ChurchLeague
" …the sort of ball Jesus would play."
Over root beer floats at the Dairy Queen after the game, I asked why they did this, this being ChurchLeague slow pitch softball. "Why wouldn't you?", was the response. Never having belonged to any church in my entire adult life, the idea had never occurred to me. My team sport of choice has always been solo yard work, being the extreme introvert and homebody that I am. I have trouble meeting up with myself, so the idea that a dozen folks might manage to converge at the same place at the same time throughout an early summer season to play a series of weeknight and weekend games baffles me. In theory, it seems possible, but in practice, impractical, but in this small midwestern city, impracticality seems little encumbrance to actually pulling off such an unlikely anything. ©2018 by David A. Schmaltz - all rights reserved
My brother-in-law and I had just watched a double-header, home team losing both games. The play seemed baseball-ish, varying only in degree from the baseball I'm accustomed to. The balls are day glow yellow, a different size for male and female batters. The players carry varying degrees of proficiency, many perhaps reliving their childhoods in middle-aged bodies. The pitchers lob high hand grenade arches. Batters swing on the slow hypnotizing downward drop. Home base is a scant green rug the wind continually dislodges. If the ball hits the rug, it's a strike. If not, a ball. ChurchLeague might be the sort of ball Jesus would play. Every hitter comes to the plate with one strike already against them, but also one ball. The game moves quickly.
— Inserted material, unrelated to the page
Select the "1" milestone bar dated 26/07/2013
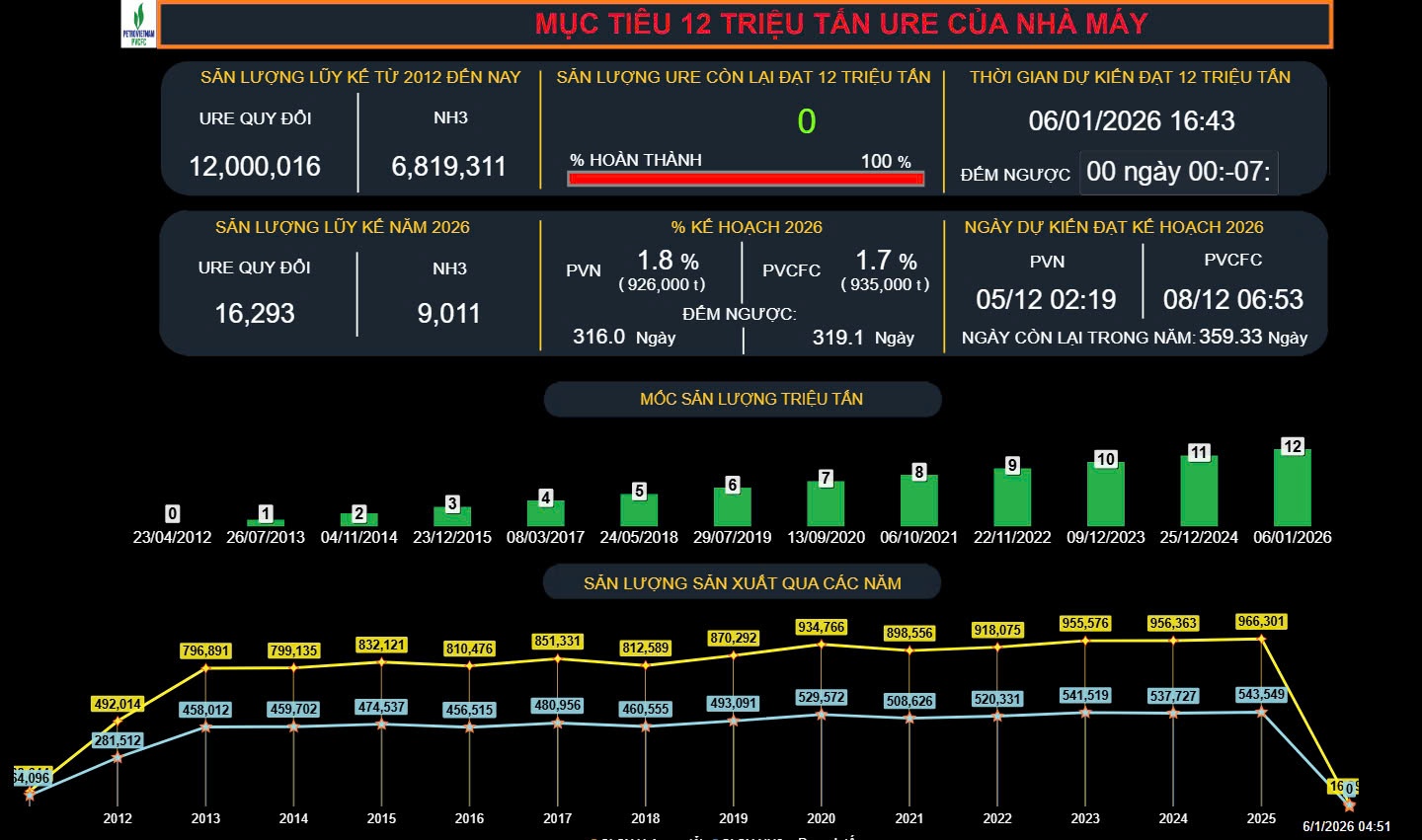Viewport: 1422px width, 840px height. [265, 520]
Players range in age from teens to retirees. Some show real talent for the game while others provide more spirit than skill. Each takes their risk, each takes their turn. Nobody knows what might happen next. The short woman on the opposing team with the woodchopper grip slams a seeing eye line drive single through the hole to left. The guy affecting too much authenticity by wearing knickerbockers and long socks strikes out looking. Some plays degrade into slapstick. Others surprise and delight. All play occurs in slow motion. The eye is only rarely deceived. Good effort seems as valued as good results. Nobody's really keeping score.
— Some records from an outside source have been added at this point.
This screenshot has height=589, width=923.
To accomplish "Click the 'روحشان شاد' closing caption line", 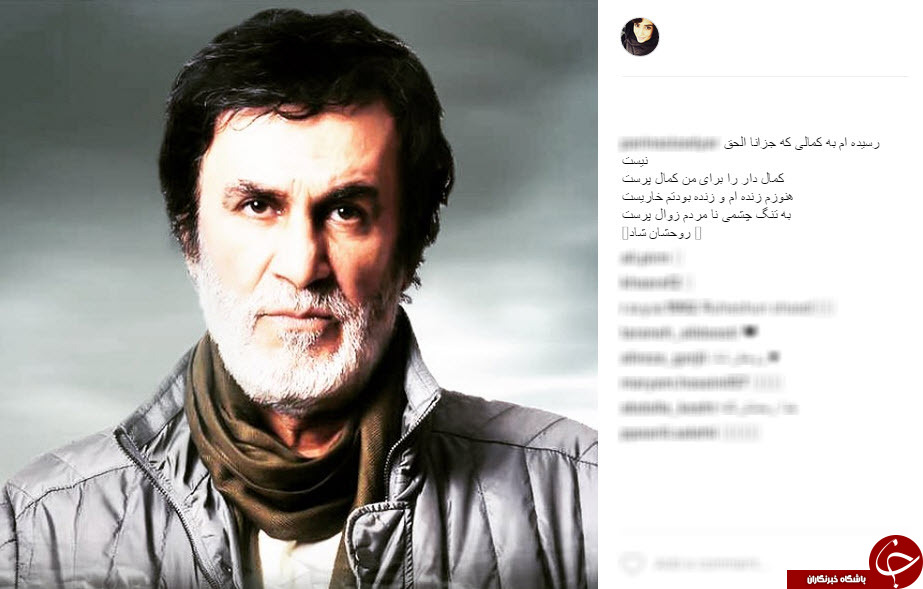I will click(x=662, y=233).
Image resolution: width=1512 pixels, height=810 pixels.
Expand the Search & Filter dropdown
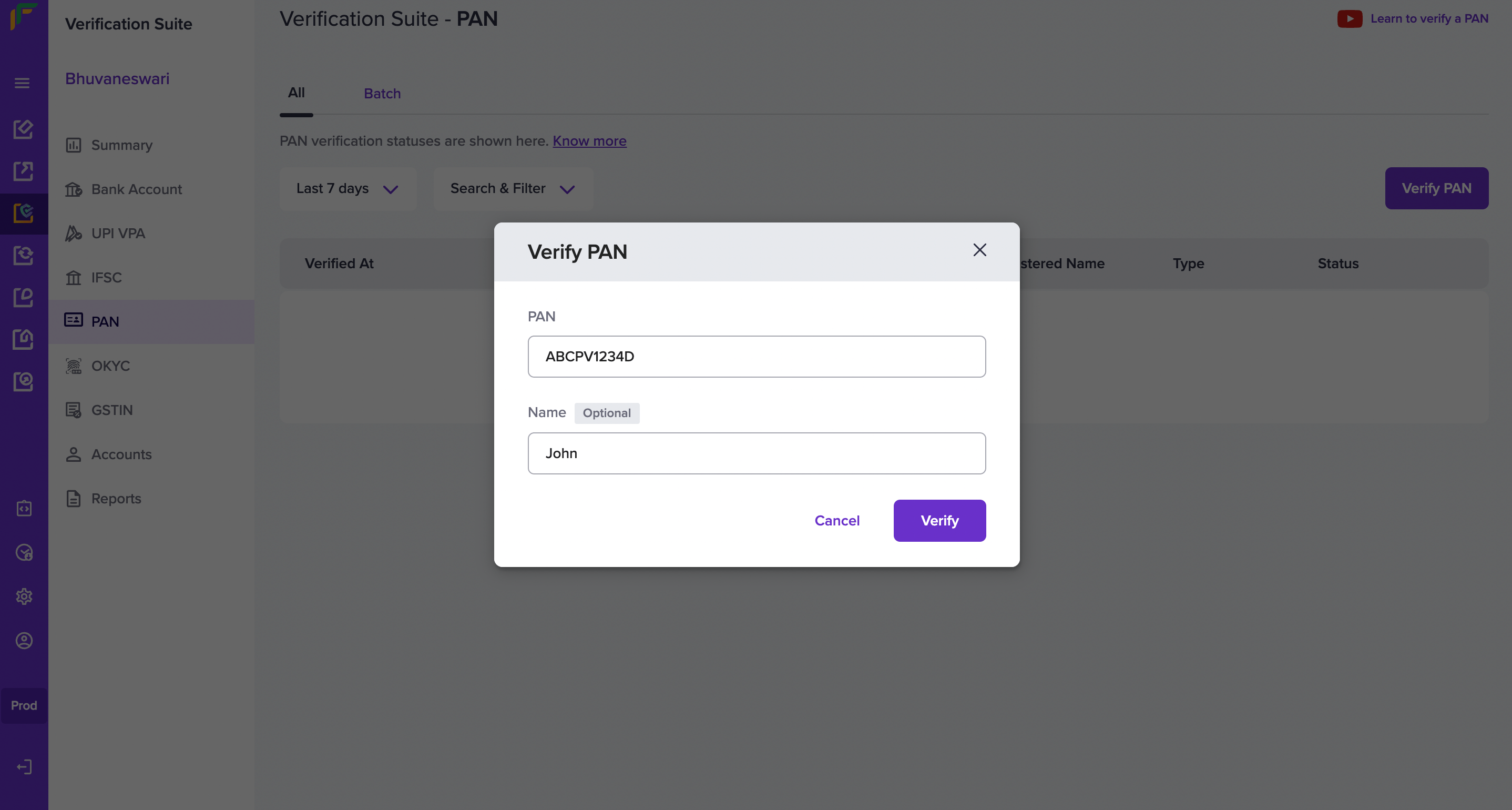point(513,188)
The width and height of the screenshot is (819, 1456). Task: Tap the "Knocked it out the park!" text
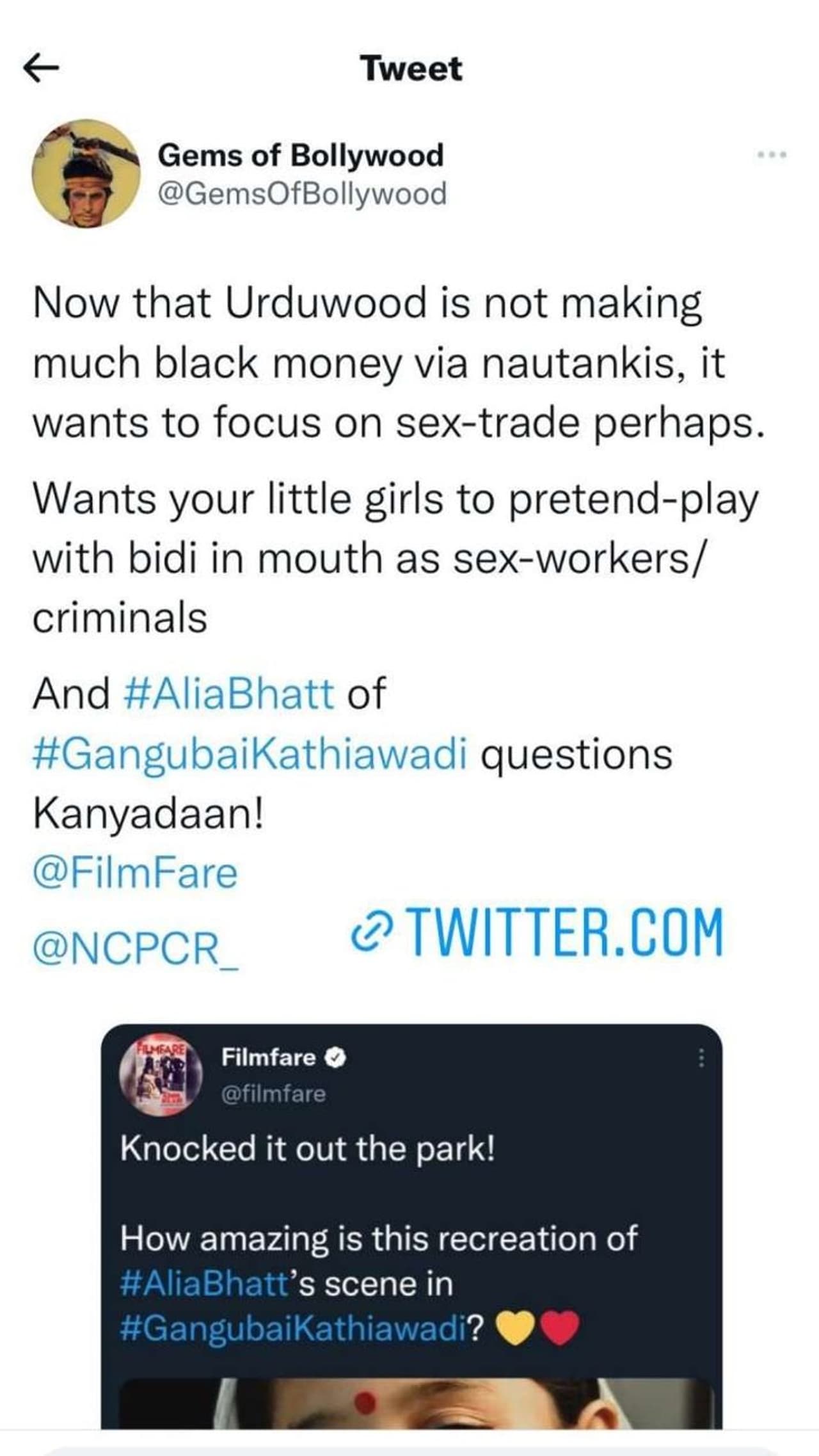tap(307, 1148)
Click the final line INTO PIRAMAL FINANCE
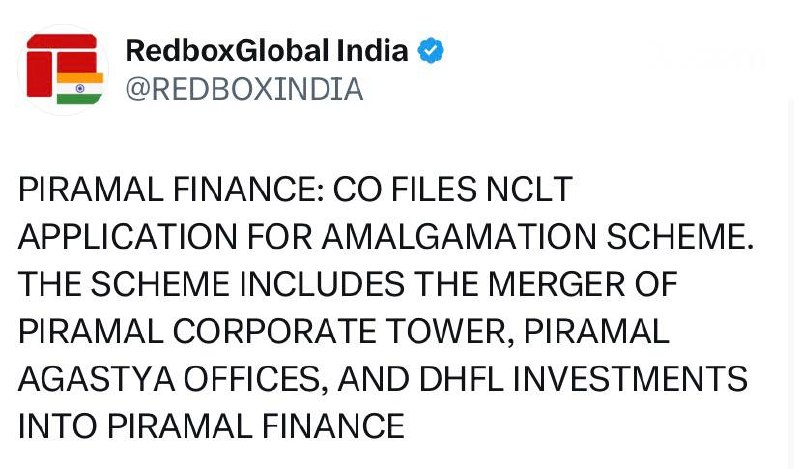 [210, 427]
I suppose purists might find themselves deeply offended by this style of play, but I also suppose that purists take special joy in creating offenses. Why else construct a perfectionist's expectation in a certainly less than perfect world? Maybe only regular church goers can still muster the genuine generosity required to delight in the perfectly normal melange of imperfections embodied in any ChurchLeague slow pitch softball team. We're all amateurs, but seem to carry the deep need to affect professional airs. These teams fully qualify as dream teams, with each player carrying their own dreams of prior proficiency and current possibility. That these aspirations mostly don't manifest hardly matters. A homer is a homer, regardless of the extenuating circumstances. Nobody long remembers whether someone gained first base on a fielding fumble or a clever squirt into right field, both were equally accidental. Consistency seems truly optional. Innocence, though, seems absolutely essential.
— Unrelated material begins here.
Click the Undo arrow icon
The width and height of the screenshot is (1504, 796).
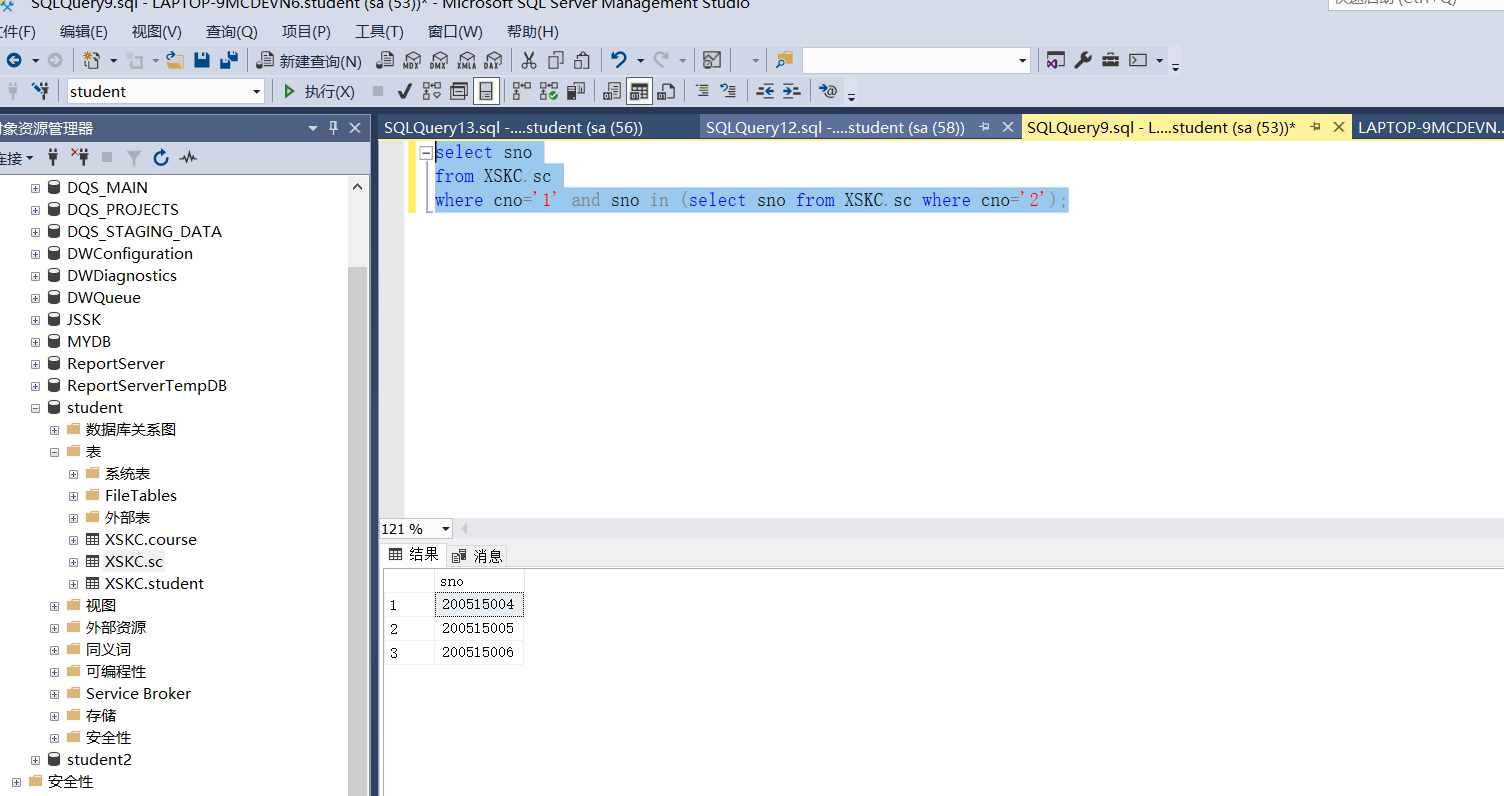tap(619, 60)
In a world lately dominated by endlessly stressful searches for elusive excellence, it might make sense to deliberately engage in any predictably humbling activity, one scaled to human rather than superhuman potential. As humans, we hold an underused ability to appreciate each other exceeding any potential to wow any crowd. The crowd, too, holds the very real potential to cheer for effort rather than simply result. Not one of those players demonstrated the ability to produce flawless play, not even the guy who whacked four homers. He walked away from the plate skunked by slow motion hand grenade lobs, too, and missed a few sure thing line drives through third; a hero of the "lost" game at the Dairy Queen, anyway.